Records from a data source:
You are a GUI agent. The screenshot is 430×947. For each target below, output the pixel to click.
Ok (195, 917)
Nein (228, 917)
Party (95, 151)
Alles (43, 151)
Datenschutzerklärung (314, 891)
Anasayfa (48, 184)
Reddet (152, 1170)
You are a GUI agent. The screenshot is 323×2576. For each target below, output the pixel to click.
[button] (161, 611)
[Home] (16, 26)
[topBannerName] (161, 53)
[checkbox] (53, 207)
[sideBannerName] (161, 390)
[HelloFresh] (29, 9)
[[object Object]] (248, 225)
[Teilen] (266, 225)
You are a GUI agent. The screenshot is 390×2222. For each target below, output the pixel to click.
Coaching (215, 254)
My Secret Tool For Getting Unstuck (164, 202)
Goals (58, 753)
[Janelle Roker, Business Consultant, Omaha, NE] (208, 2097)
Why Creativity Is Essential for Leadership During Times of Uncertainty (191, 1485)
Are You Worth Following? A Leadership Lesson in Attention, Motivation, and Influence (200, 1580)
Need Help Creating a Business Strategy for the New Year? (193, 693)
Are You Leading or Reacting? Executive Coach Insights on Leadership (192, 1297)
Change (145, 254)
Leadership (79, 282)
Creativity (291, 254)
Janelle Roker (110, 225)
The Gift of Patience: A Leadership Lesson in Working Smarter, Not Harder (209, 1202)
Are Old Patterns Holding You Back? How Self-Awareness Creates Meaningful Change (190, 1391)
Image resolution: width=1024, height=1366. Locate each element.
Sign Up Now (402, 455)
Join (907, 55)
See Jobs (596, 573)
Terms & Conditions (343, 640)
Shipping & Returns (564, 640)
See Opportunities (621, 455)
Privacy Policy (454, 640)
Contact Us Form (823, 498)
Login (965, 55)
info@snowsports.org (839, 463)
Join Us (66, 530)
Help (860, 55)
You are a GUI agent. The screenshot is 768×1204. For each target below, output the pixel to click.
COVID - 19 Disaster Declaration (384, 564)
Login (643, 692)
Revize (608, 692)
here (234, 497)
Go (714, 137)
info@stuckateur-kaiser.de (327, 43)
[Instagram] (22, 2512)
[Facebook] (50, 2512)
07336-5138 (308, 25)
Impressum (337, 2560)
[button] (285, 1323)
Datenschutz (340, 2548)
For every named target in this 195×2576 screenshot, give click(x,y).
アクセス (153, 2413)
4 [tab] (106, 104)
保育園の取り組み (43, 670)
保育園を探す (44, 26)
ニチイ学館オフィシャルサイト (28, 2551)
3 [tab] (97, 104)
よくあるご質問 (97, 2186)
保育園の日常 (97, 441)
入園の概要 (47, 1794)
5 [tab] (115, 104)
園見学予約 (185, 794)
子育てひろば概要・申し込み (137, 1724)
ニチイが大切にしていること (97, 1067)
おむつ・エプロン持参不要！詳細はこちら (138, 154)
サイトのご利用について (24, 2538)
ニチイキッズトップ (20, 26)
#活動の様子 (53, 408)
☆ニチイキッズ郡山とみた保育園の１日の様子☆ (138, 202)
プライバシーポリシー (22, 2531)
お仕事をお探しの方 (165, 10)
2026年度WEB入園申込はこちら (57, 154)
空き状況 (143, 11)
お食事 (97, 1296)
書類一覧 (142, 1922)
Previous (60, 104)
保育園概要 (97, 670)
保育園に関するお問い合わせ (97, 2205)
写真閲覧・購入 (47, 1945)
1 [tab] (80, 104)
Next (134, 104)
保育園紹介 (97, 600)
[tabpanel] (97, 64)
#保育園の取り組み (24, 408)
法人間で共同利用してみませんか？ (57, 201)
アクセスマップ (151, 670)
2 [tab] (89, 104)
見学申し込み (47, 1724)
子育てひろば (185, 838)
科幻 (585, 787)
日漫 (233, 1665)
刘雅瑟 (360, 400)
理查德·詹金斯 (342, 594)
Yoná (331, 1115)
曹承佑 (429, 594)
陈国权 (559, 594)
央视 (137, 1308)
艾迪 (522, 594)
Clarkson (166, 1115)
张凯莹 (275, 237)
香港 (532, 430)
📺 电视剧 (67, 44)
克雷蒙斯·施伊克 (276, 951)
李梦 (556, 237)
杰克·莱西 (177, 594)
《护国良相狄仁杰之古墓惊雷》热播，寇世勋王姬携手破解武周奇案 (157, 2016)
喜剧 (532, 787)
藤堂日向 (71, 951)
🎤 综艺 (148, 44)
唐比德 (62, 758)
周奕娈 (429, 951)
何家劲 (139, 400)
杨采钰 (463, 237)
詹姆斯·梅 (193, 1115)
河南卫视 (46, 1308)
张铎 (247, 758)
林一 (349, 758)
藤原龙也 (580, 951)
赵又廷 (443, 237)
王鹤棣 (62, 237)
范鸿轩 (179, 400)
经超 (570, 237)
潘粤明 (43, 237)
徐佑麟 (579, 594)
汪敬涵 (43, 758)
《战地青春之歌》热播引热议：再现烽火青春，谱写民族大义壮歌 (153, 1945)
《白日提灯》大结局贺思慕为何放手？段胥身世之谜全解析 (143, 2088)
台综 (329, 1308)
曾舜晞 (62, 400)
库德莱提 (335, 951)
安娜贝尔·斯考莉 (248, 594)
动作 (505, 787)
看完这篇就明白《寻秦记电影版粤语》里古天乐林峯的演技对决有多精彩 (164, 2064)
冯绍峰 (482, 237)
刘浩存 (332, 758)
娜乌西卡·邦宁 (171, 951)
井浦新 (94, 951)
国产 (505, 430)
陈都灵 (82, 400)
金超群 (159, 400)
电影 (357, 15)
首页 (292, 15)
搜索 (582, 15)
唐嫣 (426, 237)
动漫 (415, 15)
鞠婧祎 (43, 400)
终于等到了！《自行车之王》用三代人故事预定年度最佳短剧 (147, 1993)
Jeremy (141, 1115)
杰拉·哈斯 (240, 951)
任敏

## TASK TO CARRY OUT
Reproduce every entry shown above, precisely as it stands.

## TASK ANSWER
You are a GUI agent. The screenshot is 430×947. For each target below, output the pixel to click.
Ok (195, 917)
Nein (228, 917)
Party (95, 151)
Alles (43, 151)
Datenschutzerklärung (314, 891)
Anasayfa (48, 184)
Reddet (152, 1170)
You are a GUI agent. The screenshot is 323×2576. For each target below, output the pixel to click.
[button] (161, 611)
[Home] (16, 26)
[topBannerName] (161, 53)
[checkbox] (53, 207)
[sideBannerName] (161, 390)
[HelloFresh] (29, 9)
[[object Object]] (248, 225)
[Teilen] (266, 225)
You are a GUI agent. The screenshot is 390×2222. For each target below, output the pixel to click.
Coaching (215, 254)
My Secret Tool For Getting Unstuck (164, 202)
Goals (58, 753)
[Janelle Roker, Business Consultant, Omaha, NE] (208, 2097)
Why Creativity Is Essential for Leadership During Times of Uncertainty (191, 1485)
Are You Worth Following? A Leadership Lesson in Attention, Motivation, and Influence (200, 1580)
Need Help Creating a Business Strategy for the New Year? (193, 693)
Are You Leading or Reacting? Executive Coach Insights on Leadership (192, 1297)
Change (145, 254)
Leadership (79, 282)
Creativity (291, 254)
Janelle Roker (110, 225)
The Gift of Patience: A Leadership Lesson in Working Smarter, Not Harder (209, 1202)
Are Old Patterns Holding You Back? How Self-Awareness Creates Meaningful Change (190, 1391)
Image resolution: width=1024, height=1366. Locate each element.
Sign Up Now (402, 455)
Join (907, 55)
See Jobs (596, 573)
Terms & Conditions (343, 640)
Shipping & Returns (564, 640)
See Opportunities (621, 455)
Privacy Policy (454, 640)
Contact Us Form (823, 498)
Login (965, 55)
info@snowsports.org (839, 463)
Join Us (66, 530)
Help (860, 55)
You are a GUI agent. The screenshot is 768×1204. For each target below, output the pixel to click.
COVID - 19 Disaster Declaration (384, 564)
Login (643, 692)
Revize (608, 692)
here (234, 497)
Go (714, 137)
info@stuckateur-kaiser.de (327, 43)
[Instagram] (22, 2512)
[Facebook] (50, 2512)
07336-5138 (308, 25)
Impressum (337, 2560)
[button] (285, 1323)
Datenschutz (340, 2548)
For every named target in this 195×2576 screenshot, give click(x,y).
アクセス (153, 2413)
4 [tab] (106, 104)
保育園の取り組み (43, 670)
保育園を探す (44, 26)
ニチイ学館オフィシャルサイト (28, 2551)
3 [tab] (97, 104)
よくあるご質問 (97, 2186)
保育園の日常 (97, 441)
入園の概要 (47, 1794)
5 [tab] (115, 104)
園見学予約 (185, 794)
子育てひろば概要・申し込み (137, 1724)
ニチイが大切にしていること (97, 1067)
おむつ・エプロン持参不要！詳細はこちら (138, 154)
サイトのご利用について (24, 2538)
ニチイキッズトップ (20, 26)
#活動の様子 (53, 408)
☆ニチイキッズ郡山とみた保育園の１日の様子☆ (138, 202)
プライバシーポリシー (22, 2531)
お仕事をお探しの方 (165, 10)
2026年度WEB入園申込はこちら (57, 154)
空き状況 (143, 11)
お食事 (97, 1296)
書類一覧 (142, 1922)
Previous (60, 104)
保育園概要 (97, 670)
保育園に関するお問い合わせ (97, 2205)
写真閲覧・購入 (47, 1945)
1 [tab] (80, 104)
Next (134, 104)
保育園紹介 (97, 600)
[tabpanel] (97, 64)
#保育園の取り組み (24, 408)
法人間で共同利用してみませんか？ (57, 201)
アクセスマップ (151, 670)
2 [tab] (89, 104)
見学申し込み (47, 1724)
子育てひろば (185, 838)
科幻 (585, 787)
日漫 (233, 1665)
刘雅瑟 (360, 400)
理查德·詹金斯 (342, 594)
Yoná (331, 1115)
曹承佑 (429, 594)
陈国权 (559, 594)
央视 (137, 1308)
艾迪 (522, 594)
Clarkson (166, 1115)
张凯莹 (275, 237)
香港 (532, 430)
📺 电视剧 (67, 44)
克雷蒙斯·施伊克 (276, 951)
李梦 (556, 237)
杰克·莱西 (177, 594)
《护国良相狄仁杰之古墓惊雷》热播，寇世勋王姬携手破解武周奇案 (157, 2016)
喜剧 (532, 787)
藤堂日向 (71, 951)
🎤 综艺 (148, 44)
唐比德 (62, 758)
周奕娈 (429, 951)
何家劲 (139, 400)
杨采钰 (463, 237)
詹姆斯·梅 (193, 1115)
河南卫视 (46, 1308)
张铎 (247, 758)
林一 (349, 758)
藤原龙也 (580, 951)
赵又廷 (443, 237)
王鹤棣 (62, 237)
范鸿轩 (179, 400)
经超 (570, 237)
潘粤明 (43, 237)
徐佑麟 (579, 594)
汪敬涵 (43, 758)
《战地青春之歌》热播引热议：再现烽火青春，谱写民族大义壮歌 (153, 1945)
《白日提灯》大结局贺思慕为何放手？段胥身世之谜全解析 (143, 2088)
台综 (329, 1308)
曾舜晞 (62, 400)
库德莱提 (335, 951)
安娜贝尔·斯考莉 (248, 594)
动作 (505, 787)
看完这篇就明白《寻秦记电影版粤语》里古天乐林峯的演技对决有多精彩 (164, 2064)
冯绍峰 (482, 237)
刘浩存 (332, 758)
娜乌西卡·邦宁 (171, 951)
井浦新 (94, 951)
国产 (505, 430)
陈都灵 (82, 400)
金超群 (159, 400)
电影 (357, 15)
首页 (292, 15)
搜索 (582, 15)
唐嫣 (426, 237)
动漫 (415, 15)
鞠婧祎 (43, 400)
终于等到了！《自行车之王》用三代人故事预定年度最佳短剧 (147, 1993)
Jeremy (141, 1115)
杰拉·哈斯 (240, 951)
任敏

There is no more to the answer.